Regierung will TenneT übernehmen

Bund könnte deutsches Stromnetz kaufen

Zum Ausbau des deutschen Hochspannungs-Stromnetzes braucht der niederländische Stromnetzbetreiber Tennet rund 15 Milliarden Euro. Zu viel für den  niederländischen Staat als Eigentümer der Tennet-Muttergesellschaft. In Deutschland ist das Unternehmen einer der vier Übertragungsnetzbetreiber. Als Betreiber vieler Nord-Süd-Stromtrassen spielt TenneT eine wichtige Rolle bei der Energiewende. Das deutsche Tennet-Gebiet ist das flächenmäßig größte der vier Betreiber und reicht von der Nordsee bis zur österreichischen Grenze. In beiden Ländern zusammen betreibt Tennet nach Firmenangaben 24.500 Kilometer Hoch- und Höchstspannungsleitungen. Deshalb verhandelt TenneT nach Medienberichten mit der Bundesregierung über einen Verkauf seiner deutschen Tochtergesellschaft und damit seiner Stromtrassen in Deutschland.

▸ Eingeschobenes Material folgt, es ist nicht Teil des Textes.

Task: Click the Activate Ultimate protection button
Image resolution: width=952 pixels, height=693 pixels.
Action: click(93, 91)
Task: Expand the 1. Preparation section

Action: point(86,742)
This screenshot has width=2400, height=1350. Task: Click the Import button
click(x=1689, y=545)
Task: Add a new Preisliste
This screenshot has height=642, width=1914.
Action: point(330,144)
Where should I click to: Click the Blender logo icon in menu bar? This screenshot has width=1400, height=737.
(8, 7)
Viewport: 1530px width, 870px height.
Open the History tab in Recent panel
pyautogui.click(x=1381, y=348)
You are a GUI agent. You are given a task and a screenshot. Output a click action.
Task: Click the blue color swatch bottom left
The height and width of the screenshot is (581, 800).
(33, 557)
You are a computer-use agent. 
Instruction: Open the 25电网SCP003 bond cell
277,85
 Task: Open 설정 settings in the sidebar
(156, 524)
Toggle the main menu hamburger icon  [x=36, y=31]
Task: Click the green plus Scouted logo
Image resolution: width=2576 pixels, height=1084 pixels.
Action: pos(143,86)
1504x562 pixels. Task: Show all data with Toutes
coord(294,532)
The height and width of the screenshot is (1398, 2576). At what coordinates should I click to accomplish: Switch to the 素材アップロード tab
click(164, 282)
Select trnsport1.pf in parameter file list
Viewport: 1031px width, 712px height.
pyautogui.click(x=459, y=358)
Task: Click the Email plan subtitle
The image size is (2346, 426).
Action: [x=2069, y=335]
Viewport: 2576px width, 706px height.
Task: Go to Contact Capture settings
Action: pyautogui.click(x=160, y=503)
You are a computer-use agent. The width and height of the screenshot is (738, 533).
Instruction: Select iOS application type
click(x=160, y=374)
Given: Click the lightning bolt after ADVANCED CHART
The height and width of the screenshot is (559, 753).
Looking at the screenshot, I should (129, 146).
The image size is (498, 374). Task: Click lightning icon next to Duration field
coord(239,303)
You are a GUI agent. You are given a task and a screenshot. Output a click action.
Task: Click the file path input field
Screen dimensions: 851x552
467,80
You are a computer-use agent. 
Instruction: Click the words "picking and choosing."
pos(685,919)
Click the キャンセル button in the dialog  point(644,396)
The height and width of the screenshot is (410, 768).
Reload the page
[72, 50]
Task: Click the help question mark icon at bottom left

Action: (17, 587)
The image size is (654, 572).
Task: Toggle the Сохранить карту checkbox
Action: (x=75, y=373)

Hochspannungsleitungen bei Dahme, Mark – Foto © Gerhard Hofmann, Agentur Zukunft, für Solarify

Die Bundesregierung begrüßt den Vorstoß des Konzerns, „einen vollständigen Verkauf ausloten zu wollen“ wie eine Sprecherin des Bundesministeriums für Wirtschaft, Energie und Klima sagte. Denn sowohl die niederländische als auch die deutsche Regierung haben teure Ausbaupläne für die jeweiligen Stromnetze. In Deutschland sei vor allem das Tennet-Gebiet betroffen, so die Ministeriumssprecherin. Das übersteige jedoch die Finanzkraft des Unternehmens, wie aus der Tennet-Mitteilung hervorgeht. Bereits 2020 hatte die niederländische Regierung öffentlich gemacht, dass sie zur Deckung des Geldbedarfs eine Beteiligung des Bundes bevorzugen würde.

TenneT äußerte sich grundsätzlich positiv zu einem Verkauf der Tochtergesellschaft: „Eine solche Transaktion würde die Schaffung von zwei starken nationalen Akteuren ermöglichen, die beim Vorantreiben der Energiewende weiterhin zusammenarbeiten würden.“ Bundeswirtschaftsminister Robert Habeck hatte sich in der Vergangenheit bereits für eine Beteiligung an TenneT ausgesprochen, dessen Netz eine wichtige Rolle für die Energiewende spielt. Als Verhandlungspunkt gelten in Regierungs- und Branchenkreisen noch die Offshore-Aktivitäten von TenneT. Hier sieht das niederländische Unternehmen einen Schwerpunkt. Es könnte Verbindungen zu den Leitungen der Offshore-Windparks vor den deutschen Küsten geben. Sitz der deutschen Tochter ist Bayreuth.